— start of Given text —

# Beau the Magic Poodle's Miami for Summer 2012



## LEUllman (Feb 1, 2010)

Beau got groomed today, and boy did he need it! He had to miss his last appointment, which meant going seven weeks between grooms. (He did have a bath in the middle, though.) He was so fluffy before, and so svelte now, my daughter came home from school and said "Where is the rest of him?" 

I can hardly wait to watch those poms bop along when we go on tonight's walk . . . .


----------



## Countryboy (May 16, 2011)

LEUllman said:


> I can hardly wait to watch those poms bop along when we go on tonight's walk . . . .


I think he'll be turning a LOT of heads!


----------



## schnauzerpoodle (Apr 21, 2010)

Beau is so handsome! Nickel will be getting his Miami trim next week.


----------



## ArreauStandardPoodle (Sep 1, 2009)

Beau is such a handsome little dude! He looks terrific!


----------



## liljaker (Aug 6, 2011)

— end of Given text —
— start of Supplied information —

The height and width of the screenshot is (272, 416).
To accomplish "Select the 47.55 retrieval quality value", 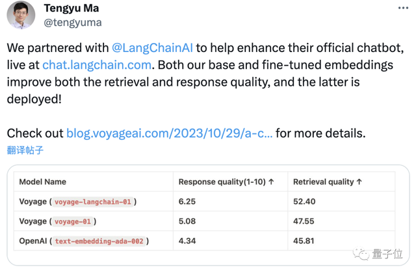I will pos(304,222).
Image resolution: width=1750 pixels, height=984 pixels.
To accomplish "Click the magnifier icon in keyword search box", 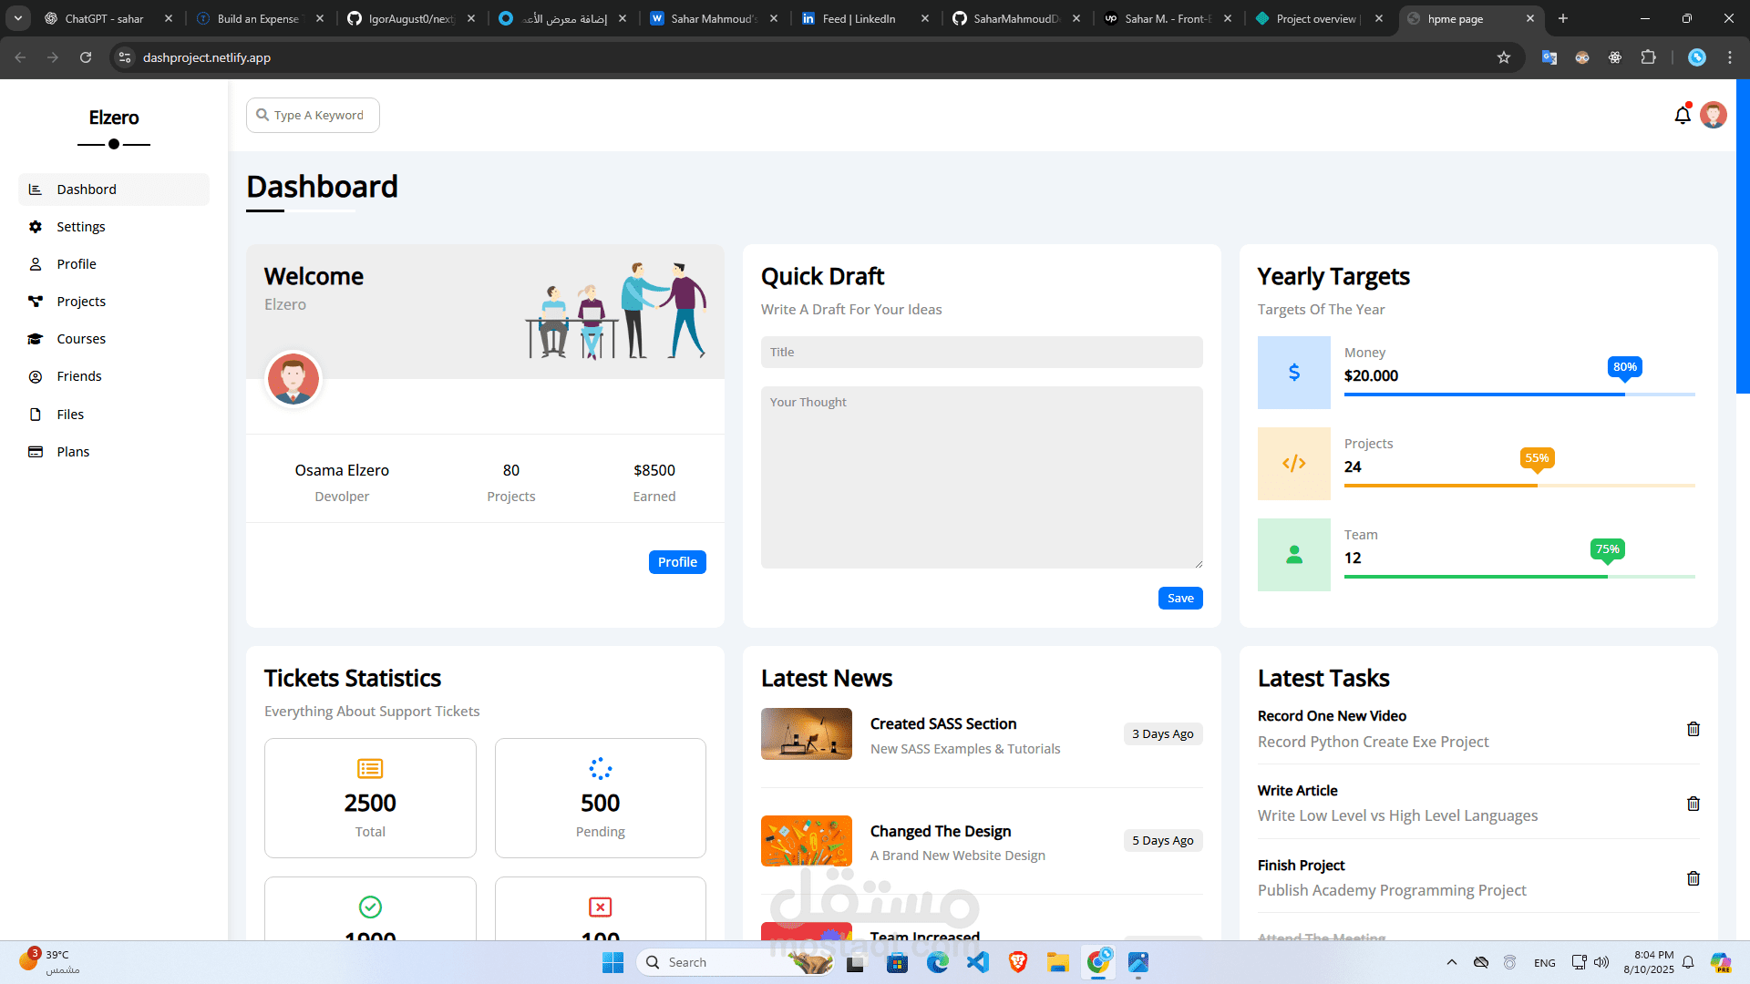I will [x=263, y=115].
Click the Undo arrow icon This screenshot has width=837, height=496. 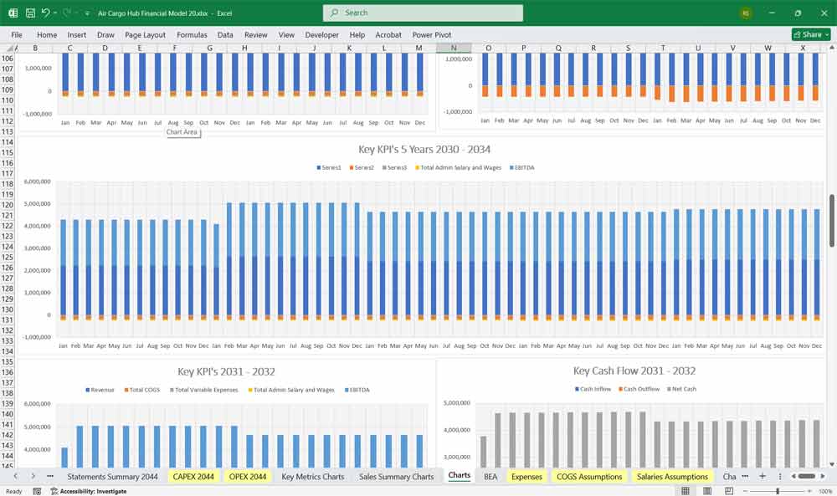coord(45,13)
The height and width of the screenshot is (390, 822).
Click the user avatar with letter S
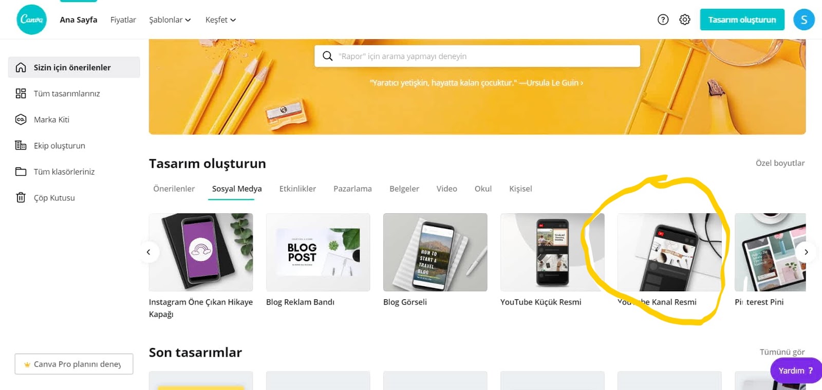click(804, 20)
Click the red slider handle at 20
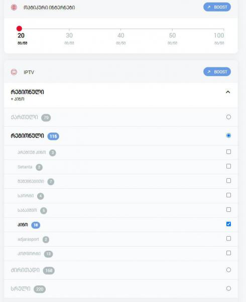This screenshot has width=246, height=302. [x=19, y=29]
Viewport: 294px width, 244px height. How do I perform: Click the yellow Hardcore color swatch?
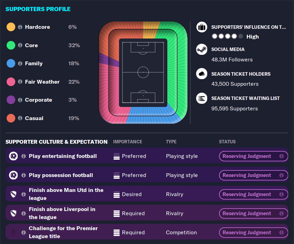pyautogui.click(x=11, y=27)
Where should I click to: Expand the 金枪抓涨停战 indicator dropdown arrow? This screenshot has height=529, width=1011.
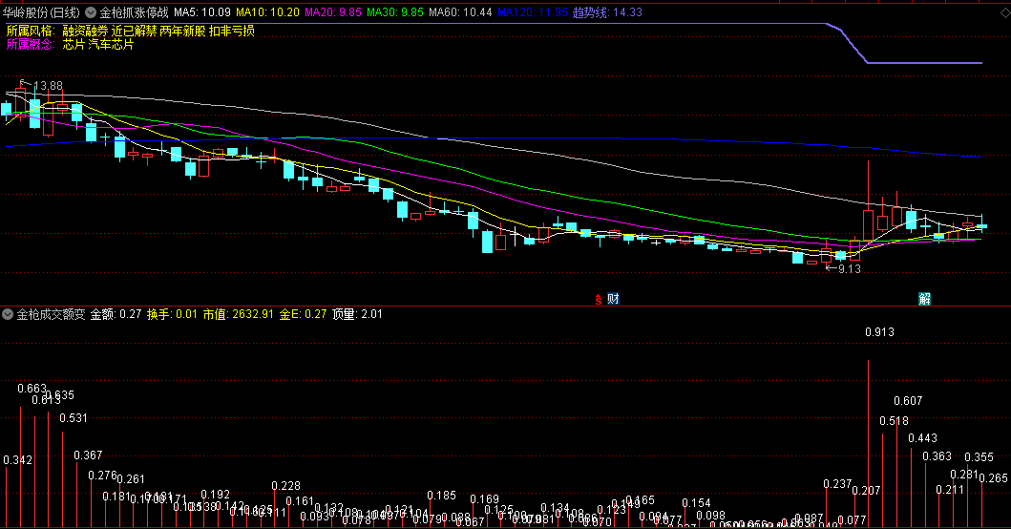coord(90,13)
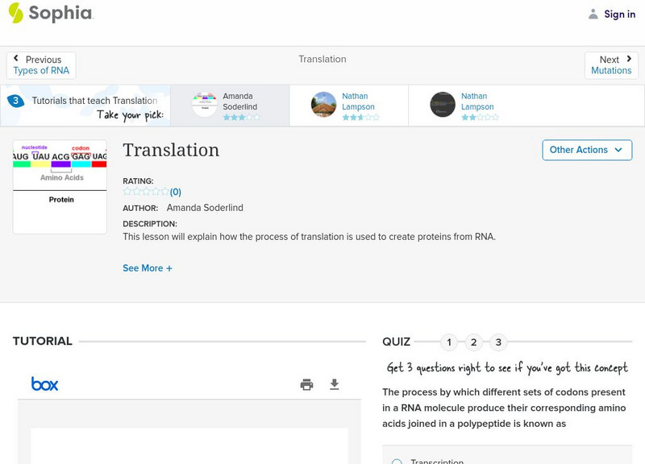This screenshot has width=645, height=464.
Task: Click the Translation lesson thumbnail image
Action: pyautogui.click(x=60, y=186)
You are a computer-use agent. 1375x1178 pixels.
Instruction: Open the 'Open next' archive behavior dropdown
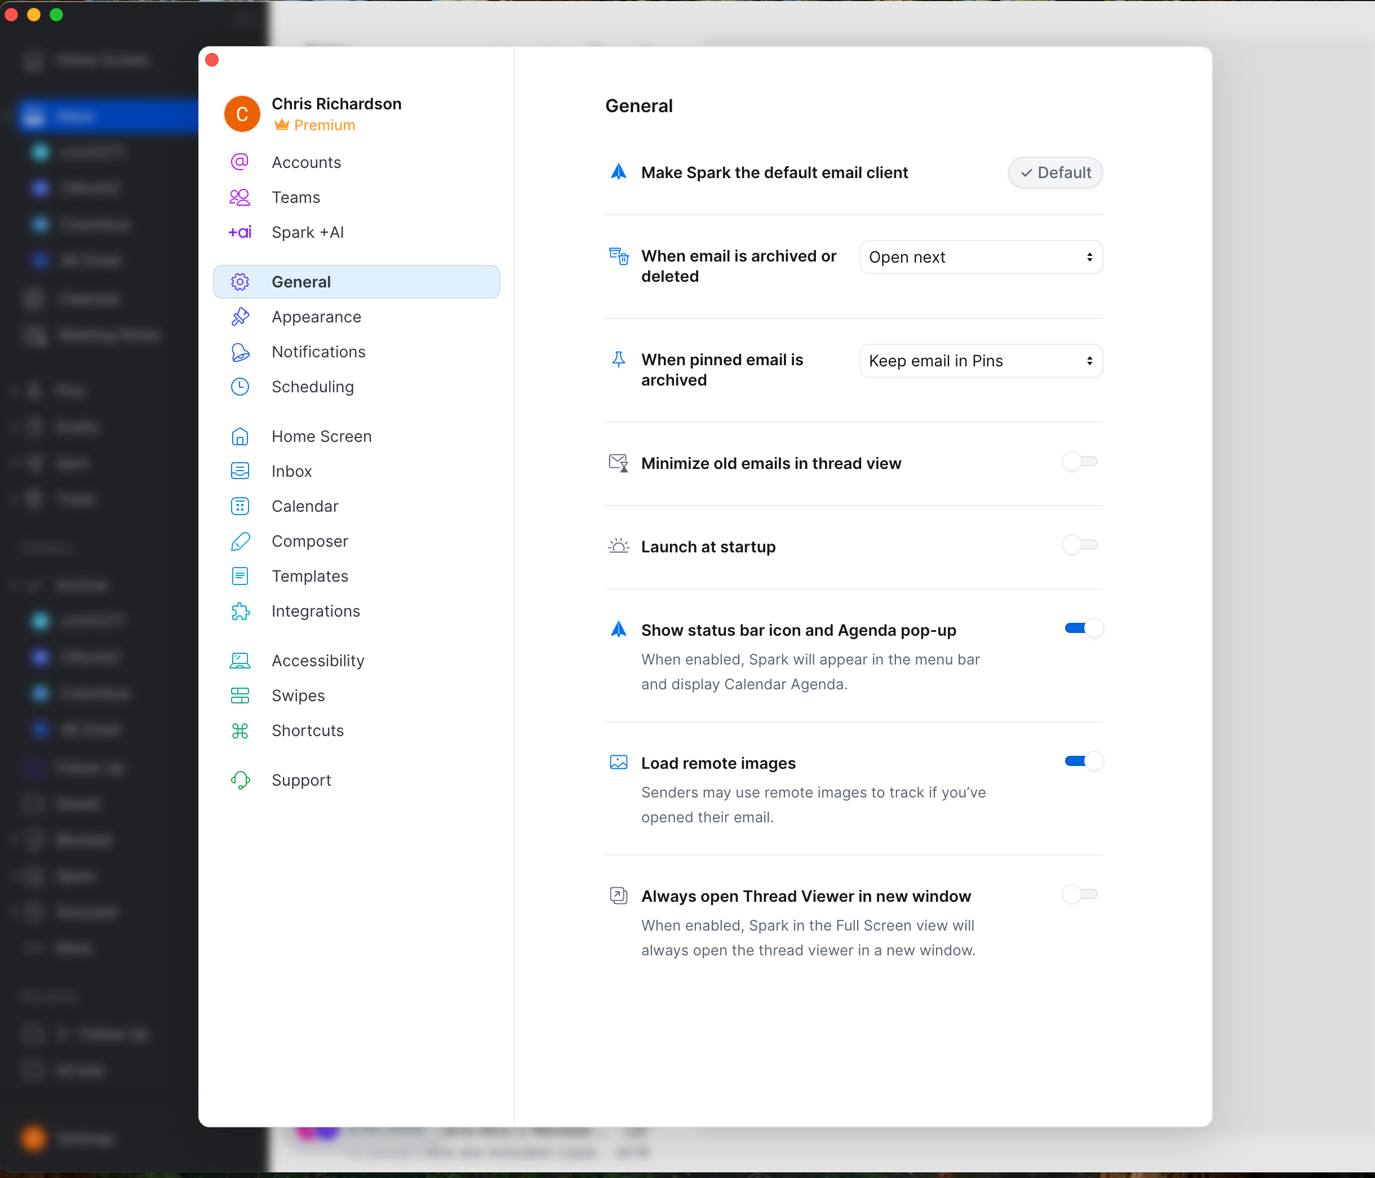(981, 258)
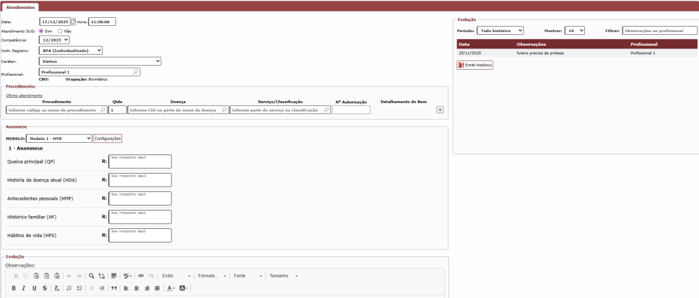Click the Underline icon in Observações toolbar
The width and height of the screenshot is (699, 298).
point(34,288)
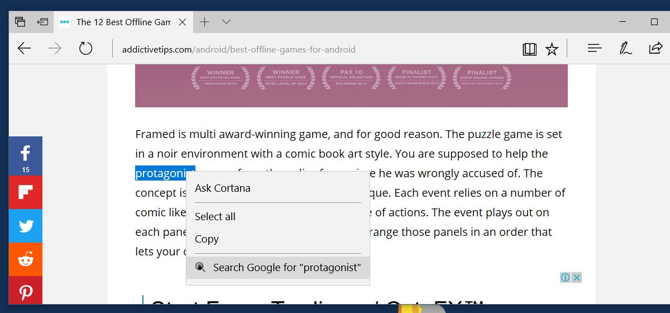This screenshot has width=670, height=313.
Task: Expand tab previews chevron
Action: pyautogui.click(x=226, y=22)

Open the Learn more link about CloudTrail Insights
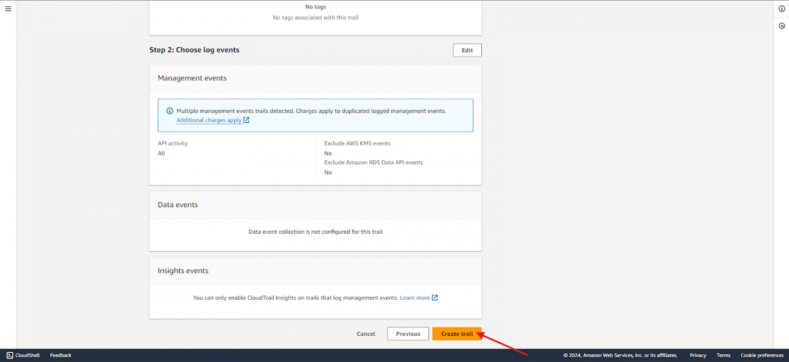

— end of Supplied information —

**What you will do**:
a - In the poodle grooming thread, how many weeks did Beau go between grooms?
b - Carry on the poodle grooming thread from the point where it stops.
The records are material apart from the poodle grooming thread.

**Response list**:
a - Seven weeks.

b -
Ok, so perhaps that is what my boy Sunny might look like in a Miami, eh? I think they are somewhat similarly sized ---- Beau looks just great!!!! My groomer really does not like the Miami, but I will get one for sure!


----------



## petitpie (Nov 16, 2011)

Beau always looks fabulous and very fabulous, now! I love your stories about him, too.


----------



## sandooch (Jan 20, 2011)

I've always love Beau in his Miami. I'll bet he feel nice and cool now.


----------



## annadee (May 15, 2012)

What a gorgeous boy, can definitely picture him proudly strutting his stuff on his walk!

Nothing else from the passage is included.